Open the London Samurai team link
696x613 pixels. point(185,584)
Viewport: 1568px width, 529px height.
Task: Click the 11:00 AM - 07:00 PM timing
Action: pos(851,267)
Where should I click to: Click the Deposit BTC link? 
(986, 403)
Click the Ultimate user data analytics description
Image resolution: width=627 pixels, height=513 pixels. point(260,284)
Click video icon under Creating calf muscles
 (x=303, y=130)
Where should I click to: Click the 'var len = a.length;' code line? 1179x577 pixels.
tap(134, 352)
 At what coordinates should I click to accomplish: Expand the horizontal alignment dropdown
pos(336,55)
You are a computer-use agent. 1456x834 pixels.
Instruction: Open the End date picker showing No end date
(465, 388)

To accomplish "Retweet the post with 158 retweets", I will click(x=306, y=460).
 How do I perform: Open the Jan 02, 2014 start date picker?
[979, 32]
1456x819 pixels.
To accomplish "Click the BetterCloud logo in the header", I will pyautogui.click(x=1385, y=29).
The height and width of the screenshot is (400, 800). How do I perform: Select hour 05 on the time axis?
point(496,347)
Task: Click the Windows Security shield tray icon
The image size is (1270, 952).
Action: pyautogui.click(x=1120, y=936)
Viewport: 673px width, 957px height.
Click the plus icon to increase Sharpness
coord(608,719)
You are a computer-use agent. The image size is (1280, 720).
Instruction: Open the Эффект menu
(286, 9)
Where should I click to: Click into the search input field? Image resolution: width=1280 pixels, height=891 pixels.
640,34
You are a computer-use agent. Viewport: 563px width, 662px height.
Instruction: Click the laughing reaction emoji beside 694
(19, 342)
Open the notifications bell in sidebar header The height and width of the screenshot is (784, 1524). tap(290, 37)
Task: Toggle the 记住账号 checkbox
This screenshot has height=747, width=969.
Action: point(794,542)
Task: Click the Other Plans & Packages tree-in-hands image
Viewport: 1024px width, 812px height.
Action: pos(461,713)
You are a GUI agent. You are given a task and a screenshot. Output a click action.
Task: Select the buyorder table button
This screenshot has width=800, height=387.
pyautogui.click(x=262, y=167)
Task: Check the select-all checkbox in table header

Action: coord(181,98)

******

▸ **Your task**: A word-for-word copy of the data above is the goal, so set it all down again.

▸ **Written reply**:
Open the London Samurai team link
696x613 pixels. point(185,584)
Viewport: 1568px width, 529px height.
Task: Click the 11:00 AM - 07:00 PM timing
Action: pos(851,267)
Where should I click to: Click the Deposit BTC link? 
(986, 403)
Click the Ultimate user data analytics description
Image resolution: width=627 pixels, height=513 pixels. point(260,284)
Click video icon under Creating calf muscles
 (x=303, y=130)
Where should I click to: Click the 'var len = a.length;' code line? 1179x577 pixels.
tap(134, 352)
 At what coordinates should I click to accomplish: Expand the horizontal alignment dropdown
pos(336,55)
You are a computer-use agent. 1456x834 pixels.
Instruction: Open the End date picker showing No end date
(465, 388)

To accomplish "Retweet the post with 158 retweets", I will click(x=306, y=460).
 How do I perform: Open the Jan 02, 2014 start date picker?
[979, 32]
1456x819 pixels.
To accomplish "Click the BetterCloud logo in the header", I will pyautogui.click(x=1385, y=29).
The height and width of the screenshot is (400, 800). How do I perform: Select hour 05 on the time axis?
point(496,347)
Task: Click the Windows Security shield tray icon
The image size is (1270, 952).
Action: pyautogui.click(x=1120, y=936)
Viewport: 673px width, 957px height.
Click the plus icon to increase Sharpness
coord(608,719)
You are a computer-use agent. The image size is (1280, 720).
Instruction: Open the Эффект menu
(286, 9)
Where should I click to: Click into the search input field? Image resolution: width=1280 pixels, height=891 pixels.
640,34
You are a computer-use agent. Viewport: 563px width, 662px height.
Instruction: Click the laughing reaction emoji beside 694
(19, 342)
Open the notifications bell in sidebar header The height and width of the screenshot is (784, 1524). tap(290, 37)
Task: Toggle the 记住账号 checkbox
This screenshot has height=747, width=969.
Action: point(794,542)
Task: Click the Other Plans & Packages tree-in-hands image
Viewport: 1024px width, 812px height.
Action: pos(461,713)
You are a GUI agent. You are given a task and a screenshot. Output a click action.
Task: Select the buyorder table button
This screenshot has width=800, height=387.
pyautogui.click(x=262, y=167)
Task: Check the select-all checkbox in table header

Action: coord(181,98)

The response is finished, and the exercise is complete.